• **What the task asks**
Begin at the line below that contains "Viewport: 1273px width, 561px height.". Repeat it and all remaining lines of the records exactly.

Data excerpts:

##############################

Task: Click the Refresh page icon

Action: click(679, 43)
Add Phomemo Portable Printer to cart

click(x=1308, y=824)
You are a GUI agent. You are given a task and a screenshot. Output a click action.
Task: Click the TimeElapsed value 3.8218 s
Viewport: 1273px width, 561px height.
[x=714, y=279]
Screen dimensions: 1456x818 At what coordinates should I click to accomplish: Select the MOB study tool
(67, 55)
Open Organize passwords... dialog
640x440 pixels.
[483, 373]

##############################

• **Written answer**
Viewport: 1273px width, 561px height.
[x=714, y=279]
Screen dimensions: 1456x818 At what coordinates should I click to accomplish: Select the MOB study tool
(67, 55)
Open Organize passwords... dialog
640x440 pixels.
[483, 373]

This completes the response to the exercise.